L’intéressée jeta un regard interrogateur aux quatre hommes assis non loin d’elle. C’est Aron qui prit la parole :
 « Je vous présente ma femme, Flora Mildva, reine depuis peu des royaumes de Kalor.
- Je suis enchantée, s’exclama Athalia, c’est un honneur, j’ai tellement entendu parler de vous.
- En bien, j’espère ! répondit la souveraine.
- Oui, en très bien, les récits de vos actes pour sauver les enfants de votre royaume ont bercé mon enfance.
- Ce fut une époque très triste pour mon peuple, confia Flora, mais malgré tous les décès qui ont entaché cette journée, sauver ces enfants de la guerre reste le meilleur de mes souvenirs, et de mes actes. »
            Il s’ensuivit de ces paroles une longue conversation au cours de laquelle la reine expliqua à la jeune princesse pourquoi cette date aurait marqué la fin de son peuple, si Aron et son armée n’étaient pas intervenus.
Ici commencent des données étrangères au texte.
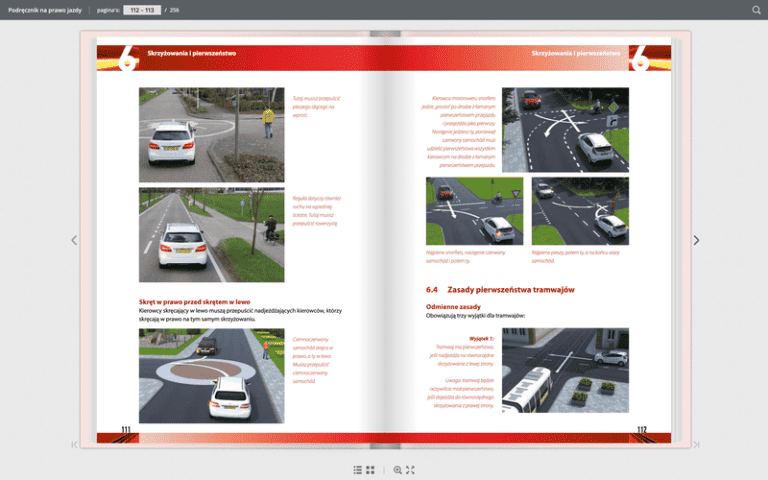Toggle fullscreen mode icon
The image size is (768, 480).
tap(410, 469)
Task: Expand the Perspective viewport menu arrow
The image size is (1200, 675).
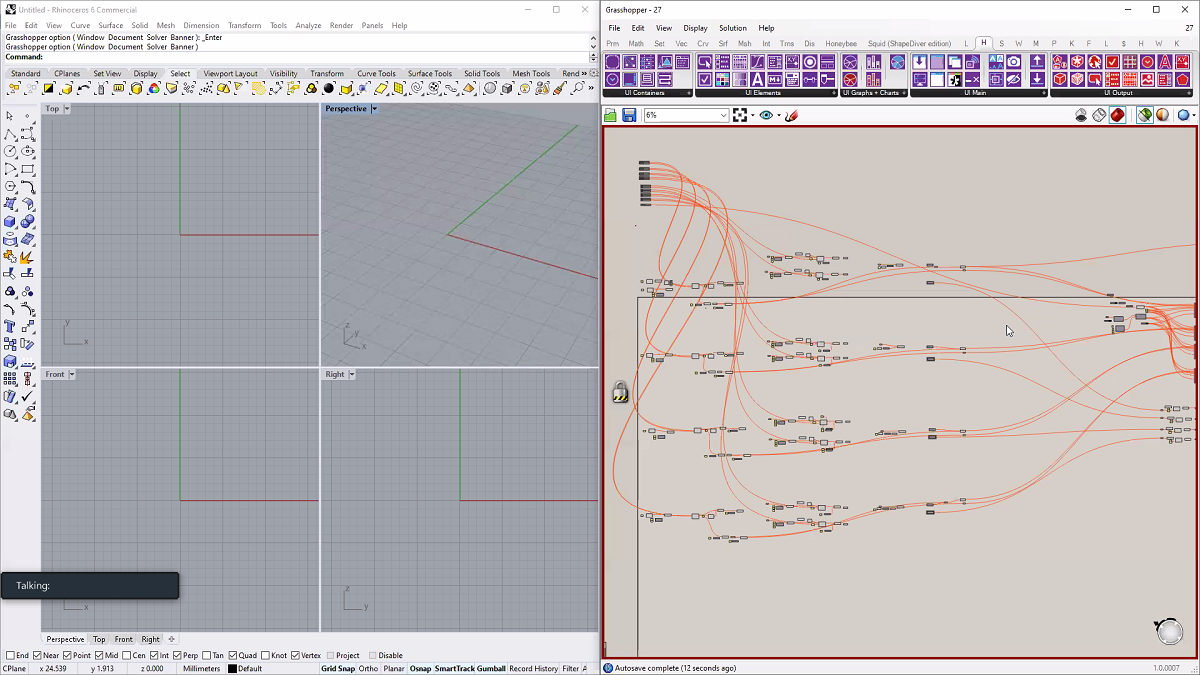Action: coord(374,108)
Elle raconta aussi leur première rencontre qui avait eu lieu le même jour. Les deux femmes semblaient s’entendre à merveille. L’après-midi passa, sans que personne n’y prenne garde.
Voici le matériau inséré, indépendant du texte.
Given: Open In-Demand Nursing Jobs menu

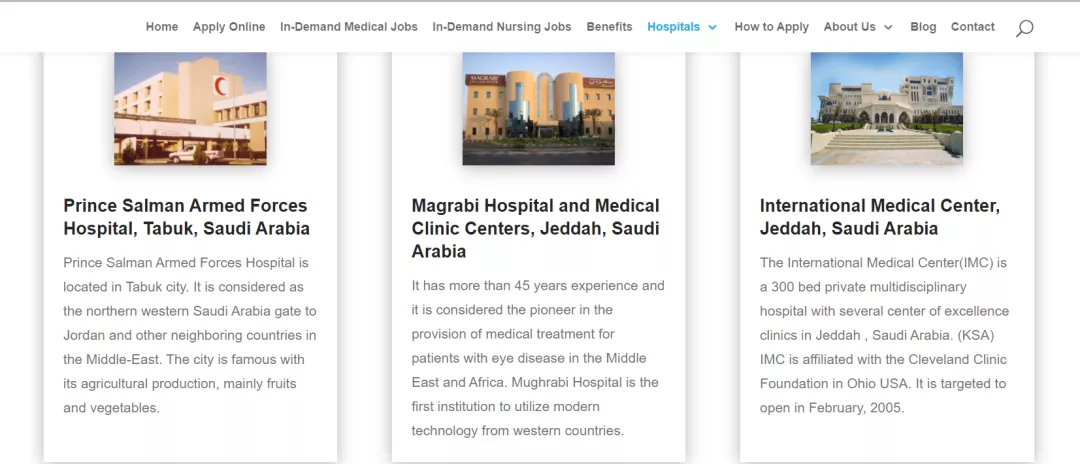Looking at the screenshot, I should pos(502,27).
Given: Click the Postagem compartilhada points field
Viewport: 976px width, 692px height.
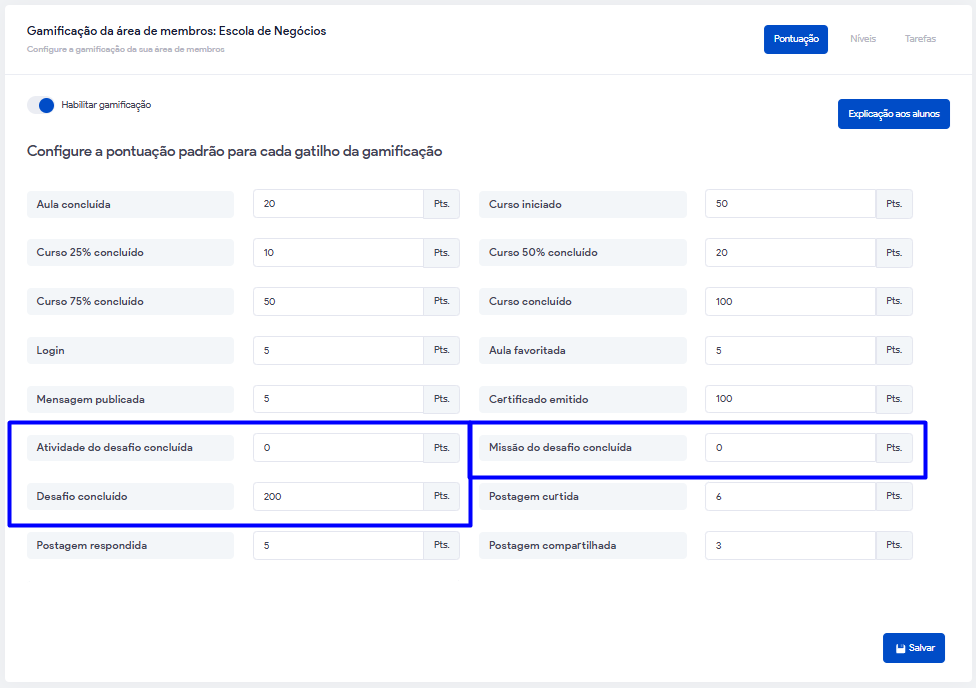Looking at the screenshot, I should (x=790, y=546).
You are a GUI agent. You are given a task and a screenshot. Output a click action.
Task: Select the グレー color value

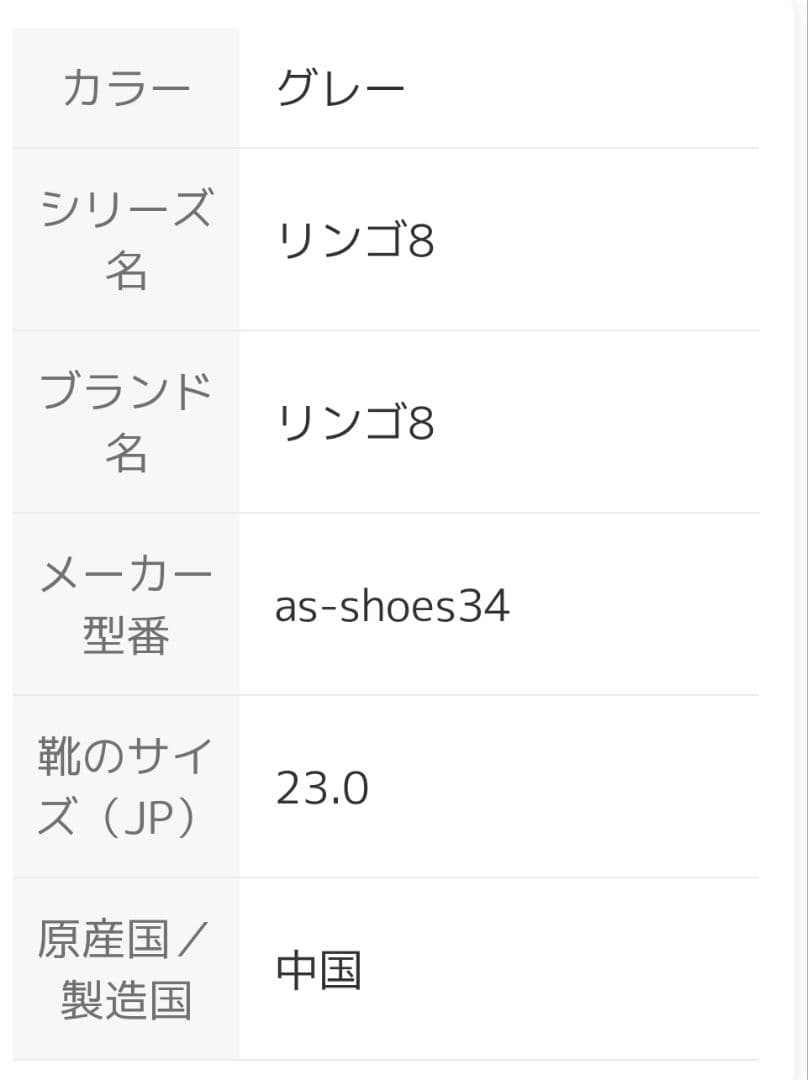pyautogui.click(x=340, y=89)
            Un majordome vint quelques heures plus tard leur annoncer que les effets personnels des invités avaient été installés dans leurs chambres respectives, non loin des appartements royaux, tout en haut de la tour ouest. Il les invita donc à se préparer pour le repas qui serait servi quelques minutes plus tard.
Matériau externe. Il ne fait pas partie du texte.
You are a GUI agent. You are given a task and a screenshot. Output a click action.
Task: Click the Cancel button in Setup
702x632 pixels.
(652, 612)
            Après avoir accompagné les invités jusqu’à leurs quartiers, Aron et Flora prirent ensemble, suivis de près par Darang, la direction de leurs appartements. Le garde et la reine étaient en grande conversation, alors que le roi, lui, marchait devant la tête baissée. Quelque chose le contrariait, bien sûr il était comme eux tous très heureux de retrouver ces amis de longue date, mais il avait l’impression de passer à côté d’autre chose… de spécial, comme un pressentiment. Puis ils arrivèrent devant la chambre royale et il chassa cette idée de sa tête, il voulait avoir tous ses esprits pour profiter de la présence de ses amis et les accueillir comme il le devait. Darang les salua et demanda la permission de se retirer pour mettre des vêtements de circonstance. Après avoir acquiescé, les deux époux poussèrent la porte et entrèrent dans leur immense chambre. Aron eut une fois de plus une impression bizarre qui, cette fois-ci, n’échappa pas au regard de sa femme. Quelque chose en son for intérieur lui conseillait de profiter des bons moments pendant qu’il le pouvait encore. Il jeta un rapide coup d’œil circulaire et une profonde nostalgie l’envahit. Que de bons souvenirs, que de moments géniaux cette pièce lui rappelait ! Il comprit alors que son subconscient avait raison, il fallait profiter des bons moments tant qu’il le pouvait. L’évidence le frappa alors, pourquoi pensait-il que le temps lui était compté, pourquoi son instinct l’avertissait-il que le moment des bonnes choses touchait à sa fin ? Flora lui posa délicatement la main sur l’épaule :
            « Qu’est-ce qui ne va pas, mon ange ? Tu m’as l’air contrarié.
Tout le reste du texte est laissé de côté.